People from Vermont have pretty thick skin, but some things can certainly get under it. Take these common offenses for instance. Now I’m sure people don’t mean to make someone from VT cringe, but there are a few things that are make us tense up a bit. Let’s have some fun and take a look at a few, shall we?

  1. Call yourself a Vermonter if you weren’t born here.

Flickr/Paul Moody Try as you might, but if you weren’t born in Vermont you’ll always be a flatlander.

  1. Offer fake syrup.

Flickr/Quinn Dombrowski It’s Vermont Maple Syrup or nothing. Look at this stuff! Butter flavored syrup?!?!

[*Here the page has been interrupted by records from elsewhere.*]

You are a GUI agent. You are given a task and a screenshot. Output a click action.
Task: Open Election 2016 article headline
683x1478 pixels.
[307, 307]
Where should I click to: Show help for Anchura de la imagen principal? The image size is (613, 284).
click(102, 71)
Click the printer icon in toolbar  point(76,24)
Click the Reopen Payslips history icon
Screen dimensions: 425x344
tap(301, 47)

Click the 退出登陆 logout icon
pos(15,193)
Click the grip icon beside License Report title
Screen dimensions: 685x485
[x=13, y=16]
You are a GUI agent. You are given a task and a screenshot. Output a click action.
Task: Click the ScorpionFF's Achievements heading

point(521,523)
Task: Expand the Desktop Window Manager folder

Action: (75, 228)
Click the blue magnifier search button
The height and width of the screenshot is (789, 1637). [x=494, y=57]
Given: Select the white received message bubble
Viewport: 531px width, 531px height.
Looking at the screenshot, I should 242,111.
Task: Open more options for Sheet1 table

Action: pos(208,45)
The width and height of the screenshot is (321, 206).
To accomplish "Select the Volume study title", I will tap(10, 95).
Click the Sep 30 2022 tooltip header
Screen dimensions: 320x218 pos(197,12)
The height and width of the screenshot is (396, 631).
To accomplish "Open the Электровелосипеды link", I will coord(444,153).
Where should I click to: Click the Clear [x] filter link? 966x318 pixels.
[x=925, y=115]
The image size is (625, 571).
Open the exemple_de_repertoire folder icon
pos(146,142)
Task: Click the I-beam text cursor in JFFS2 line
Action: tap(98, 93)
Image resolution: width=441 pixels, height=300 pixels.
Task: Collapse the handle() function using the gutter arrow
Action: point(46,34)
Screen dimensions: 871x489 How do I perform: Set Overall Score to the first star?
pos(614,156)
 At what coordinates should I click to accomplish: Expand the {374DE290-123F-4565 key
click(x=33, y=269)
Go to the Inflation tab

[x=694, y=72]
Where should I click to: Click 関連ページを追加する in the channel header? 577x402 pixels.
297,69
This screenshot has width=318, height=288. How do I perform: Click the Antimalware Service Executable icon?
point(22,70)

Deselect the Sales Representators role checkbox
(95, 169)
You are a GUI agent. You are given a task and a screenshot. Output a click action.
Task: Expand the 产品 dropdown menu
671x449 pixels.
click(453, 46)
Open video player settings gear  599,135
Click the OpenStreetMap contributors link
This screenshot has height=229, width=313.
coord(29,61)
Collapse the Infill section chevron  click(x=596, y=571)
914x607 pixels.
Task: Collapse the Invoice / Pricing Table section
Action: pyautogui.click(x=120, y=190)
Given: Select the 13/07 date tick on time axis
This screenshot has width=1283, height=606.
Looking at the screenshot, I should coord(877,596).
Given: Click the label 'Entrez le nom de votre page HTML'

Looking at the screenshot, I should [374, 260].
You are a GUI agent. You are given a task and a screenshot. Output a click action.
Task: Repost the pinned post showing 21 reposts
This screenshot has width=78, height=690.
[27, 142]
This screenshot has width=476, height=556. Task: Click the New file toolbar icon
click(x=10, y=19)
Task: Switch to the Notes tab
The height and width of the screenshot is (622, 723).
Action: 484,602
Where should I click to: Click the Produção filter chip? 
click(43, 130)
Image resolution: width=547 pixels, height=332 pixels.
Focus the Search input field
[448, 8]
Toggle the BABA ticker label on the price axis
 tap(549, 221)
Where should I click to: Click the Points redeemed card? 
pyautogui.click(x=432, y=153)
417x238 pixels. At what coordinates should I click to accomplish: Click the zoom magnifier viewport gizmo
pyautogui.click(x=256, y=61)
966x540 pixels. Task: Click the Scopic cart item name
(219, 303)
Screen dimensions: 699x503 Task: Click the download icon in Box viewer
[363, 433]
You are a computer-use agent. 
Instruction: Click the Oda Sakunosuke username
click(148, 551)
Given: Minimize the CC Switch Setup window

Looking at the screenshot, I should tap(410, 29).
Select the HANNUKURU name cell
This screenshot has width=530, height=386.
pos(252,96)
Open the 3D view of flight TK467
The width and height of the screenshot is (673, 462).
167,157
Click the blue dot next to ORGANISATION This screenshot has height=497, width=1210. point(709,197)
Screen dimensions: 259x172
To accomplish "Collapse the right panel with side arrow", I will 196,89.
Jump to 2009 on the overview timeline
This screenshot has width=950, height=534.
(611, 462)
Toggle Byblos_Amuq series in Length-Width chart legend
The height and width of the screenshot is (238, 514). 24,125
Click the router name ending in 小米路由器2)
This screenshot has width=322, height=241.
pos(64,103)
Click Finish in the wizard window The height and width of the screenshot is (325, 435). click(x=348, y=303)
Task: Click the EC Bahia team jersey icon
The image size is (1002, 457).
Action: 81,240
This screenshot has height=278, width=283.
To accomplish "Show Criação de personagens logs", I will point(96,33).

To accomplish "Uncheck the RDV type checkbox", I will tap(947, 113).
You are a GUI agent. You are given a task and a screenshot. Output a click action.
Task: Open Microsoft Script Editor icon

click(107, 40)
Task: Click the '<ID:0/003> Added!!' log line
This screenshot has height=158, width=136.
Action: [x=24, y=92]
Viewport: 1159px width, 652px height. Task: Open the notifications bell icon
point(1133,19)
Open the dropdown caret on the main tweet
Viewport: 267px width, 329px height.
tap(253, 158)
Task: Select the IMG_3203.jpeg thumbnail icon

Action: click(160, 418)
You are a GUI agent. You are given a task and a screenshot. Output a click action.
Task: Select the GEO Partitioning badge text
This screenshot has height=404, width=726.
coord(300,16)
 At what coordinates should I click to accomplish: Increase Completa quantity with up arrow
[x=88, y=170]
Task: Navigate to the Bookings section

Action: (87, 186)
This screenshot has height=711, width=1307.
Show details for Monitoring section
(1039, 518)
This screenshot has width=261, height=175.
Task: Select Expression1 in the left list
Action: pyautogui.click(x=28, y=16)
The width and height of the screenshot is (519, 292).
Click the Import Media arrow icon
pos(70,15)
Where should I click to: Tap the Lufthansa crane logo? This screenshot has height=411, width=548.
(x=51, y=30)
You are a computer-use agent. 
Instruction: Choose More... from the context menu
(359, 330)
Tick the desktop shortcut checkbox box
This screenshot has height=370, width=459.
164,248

  1. Assume we know Bernie Sanders.

Flickr/Phil Roeder Most of us don’t know him personally. But while we’re on the subject… Vermont was on the map BEFORE Bernie ran for office!

  1. Complain about fresh snow.

Flickr/Mike We love to play outside all year, so when it snows we’re all smiles. At least, after shoveling we’re all smiles.

  1. Ask “What state is Vermont in?”

Flickr/Jolie Seriously. It happens more than you think.

  1. Refer to a creemee as a soft serve ice cream.

Flickr/Richard Schatzberger It’s a creemee. Period.

  1. Call Burlington the capital of Vermont.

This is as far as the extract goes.